Во всех трудах г. Волынского есть одна характерная черта — не русская, но глубоко симпатичная. В этом пламенном, несколько сухом, но возвышенном мистицизме поклонника великого еврейского философа, в неутолимой ненависти к пошлой стороне позитивизма, в этой национальной, так сказать, прирожденной способности к тончайшим метафизическим абстракциям — сразу чувствуется нравственный и философский темперамент семита. Более всего меня привлекает к таким семитическим темпераментам неподдельная чистота, наивность философского жара, пламенная и вместе с тем целомудренная страстность ума. Недаром еврейская национальность до сих пор носительница страшного и благодатного огня — тысячелетней жажды Бога. Сколько раз, погибая, оплодотворяла она своим огнем более спокойные арийские культуры, которым грозили бесплодием научный материализм и позитивная уравновешенность.
Среди грубого шутовства г. Буренина, среди банального народнического реализма г. Протопопова и г. Скабичевского, замечая в новом типе публициста-философа, г. Волынском, искру этого плодотворного мистического огня, я не могу не приветствовать ее с величайшей радостью.

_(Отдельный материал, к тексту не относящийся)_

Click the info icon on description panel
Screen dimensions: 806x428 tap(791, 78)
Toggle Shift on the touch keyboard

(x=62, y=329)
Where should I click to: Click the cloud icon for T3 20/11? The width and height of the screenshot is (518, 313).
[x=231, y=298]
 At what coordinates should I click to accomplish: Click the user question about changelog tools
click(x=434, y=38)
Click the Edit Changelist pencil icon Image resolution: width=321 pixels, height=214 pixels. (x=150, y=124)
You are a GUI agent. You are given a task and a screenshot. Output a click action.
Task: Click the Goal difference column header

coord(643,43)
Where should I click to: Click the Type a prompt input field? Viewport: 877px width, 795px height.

Может быть, я отчасти и преувеличиваю значение первого, лучшего г. Волынского, но пусть!.. Это — из ненависти ко второму г. Волынскому, не имеющему с первым ничего общего, к его злополучному двойнику. Как всегда бывает, уродливый двойник, мучительная карикатура на свой оригинал, художественный критик Волынский притворился нежнейшим и преданнейшим другом философа Волынского, чтобы вернее погубить его. Национальный темперамент, лучший помощник в искреннем деле призвания, как только человек берется не за свое дело, обращает все свое могущество против него, делается непоправимой слабостью. Так отвлеченная семитическая метафизика, вполне уместная в статьях философских г. Волынского, поражает убийственной сухостью и бесплодием его художественное понимание. Вы как будто узнаете фанатизм и метафизическое раздражение черствых сердцем, узких и озлобленных учителей Талмуда. Какая мелочность! Какое уныние! Зачем он говорит, что любит красоту, любит жизнь?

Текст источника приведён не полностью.